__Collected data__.
○ ○ ○ ○ ○

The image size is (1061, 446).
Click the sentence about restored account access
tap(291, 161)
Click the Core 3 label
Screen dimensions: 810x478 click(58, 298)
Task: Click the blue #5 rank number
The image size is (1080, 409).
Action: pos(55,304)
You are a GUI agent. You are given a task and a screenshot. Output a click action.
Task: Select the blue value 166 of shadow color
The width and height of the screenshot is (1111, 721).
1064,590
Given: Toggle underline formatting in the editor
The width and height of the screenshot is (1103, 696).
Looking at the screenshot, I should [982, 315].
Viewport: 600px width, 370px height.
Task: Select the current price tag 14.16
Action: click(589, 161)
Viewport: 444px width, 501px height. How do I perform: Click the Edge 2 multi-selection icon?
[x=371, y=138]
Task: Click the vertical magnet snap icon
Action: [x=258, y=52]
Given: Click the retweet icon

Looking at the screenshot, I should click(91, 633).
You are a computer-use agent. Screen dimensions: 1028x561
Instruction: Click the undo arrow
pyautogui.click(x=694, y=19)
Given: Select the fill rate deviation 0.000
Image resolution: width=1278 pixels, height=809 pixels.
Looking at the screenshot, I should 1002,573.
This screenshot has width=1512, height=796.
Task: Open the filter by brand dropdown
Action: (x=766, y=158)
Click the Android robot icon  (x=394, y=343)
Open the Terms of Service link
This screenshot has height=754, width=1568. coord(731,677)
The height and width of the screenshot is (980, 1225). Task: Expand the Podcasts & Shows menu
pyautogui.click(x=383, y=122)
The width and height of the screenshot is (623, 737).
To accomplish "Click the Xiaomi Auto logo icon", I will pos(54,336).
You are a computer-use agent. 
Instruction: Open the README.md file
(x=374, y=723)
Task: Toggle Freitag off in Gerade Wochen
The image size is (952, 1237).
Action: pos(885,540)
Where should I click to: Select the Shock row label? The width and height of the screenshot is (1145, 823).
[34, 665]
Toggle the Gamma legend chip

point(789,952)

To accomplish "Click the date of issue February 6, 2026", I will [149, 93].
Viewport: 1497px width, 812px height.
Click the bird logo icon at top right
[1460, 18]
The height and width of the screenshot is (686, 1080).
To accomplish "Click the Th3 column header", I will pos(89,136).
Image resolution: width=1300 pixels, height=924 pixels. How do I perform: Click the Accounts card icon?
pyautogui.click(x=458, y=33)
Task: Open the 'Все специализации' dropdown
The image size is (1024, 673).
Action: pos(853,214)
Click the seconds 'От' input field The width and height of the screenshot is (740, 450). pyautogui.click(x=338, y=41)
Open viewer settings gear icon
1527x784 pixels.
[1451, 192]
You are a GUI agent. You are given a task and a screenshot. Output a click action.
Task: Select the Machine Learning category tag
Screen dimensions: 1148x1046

○ ○ ○ ○ ○

__Assigned task__. Repeat the records exactly, leaving out none of them.

__Output below__.
The image size is (1061, 446).
Click the sentence about restored account access
tap(291, 161)
Click the Core 3 label
Screen dimensions: 810x478 click(58, 298)
Task: Click the blue #5 rank number
The image size is (1080, 409).
Action: pos(55,304)
You are a GUI agent. You are given a task and a screenshot. Output a click action.
Task: Select the blue value 166 of shadow color
The width and height of the screenshot is (1111, 721).
1064,590
Given: Toggle underline formatting in the editor
The width and height of the screenshot is (1103, 696).
Looking at the screenshot, I should [982, 315].
Viewport: 600px width, 370px height.
Task: Select the current price tag 14.16
Action: click(589, 161)
Viewport: 444px width, 501px height. How do I perform: Click the Edge 2 multi-selection icon?
[x=371, y=138]
Task: Click the vertical magnet snap icon
Action: [x=258, y=52]
Given: Click the retweet icon

Looking at the screenshot, I should click(91, 633).
You are a computer-use agent. Screen dimensions: 1028x561
Instruction: Click the undo arrow
pyautogui.click(x=694, y=19)
Given: Select the fill rate deviation 0.000
Image resolution: width=1278 pixels, height=809 pixels.
Looking at the screenshot, I should 1002,573.
This screenshot has width=1512, height=796.
Task: Open the filter by brand dropdown
Action: (x=766, y=158)
Click the Android robot icon  (x=394, y=343)
Open the Terms of Service link
This screenshot has height=754, width=1568. coord(731,677)
The height and width of the screenshot is (980, 1225). Task: Expand the Podcasts & Shows menu
pyautogui.click(x=383, y=122)
The width and height of the screenshot is (623, 737).
To accomplish "Click the Xiaomi Auto logo icon", I will pos(54,336).
You are a computer-use agent. 
Instruction: Open the README.md file
(x=374, y=723)
Task: Toggle Freitag off in Gerade Wochen
The image size is (952, 1237).
Action: pos(885,540)
Where should I click to: Select the Shock row label? The width and height of the screenshot is (1145, 823).
[34, 665]
Toggle the Gamma legend chip

point(789,952)

To accomplish "Click the date of issue February 6, 2026", I will [149, 93].
Viewport: 1497px width, 812px height.
Click the bird logo icon at top right
[1460, 18]
The height and width of the screenshot is (686, 1080).
To accomplish "Click the Th3 column header", I will pos(89,136).
Image resolution: width=1300 pixels, height=924 pixels. How do I perform: Click the Accounts card icon?
pyautogui.click(x=458, y=33)
Task: Open the 'Все специализации' dropdown
The image size is (1024, 673).
Action: pos(853,214)
Click the seconds 'От' input field The width and height of the screenshot is (740, 450). pyautogui.click(x=338, y=41)
Open viewer settings gear icon
1527x784 pixels.
[1451, 192]
You are a GUI agent. You are given a task and a screenshot. Output a click action.
Task: Select the Machine Learning category tag
Screen dimensions: 1148x1046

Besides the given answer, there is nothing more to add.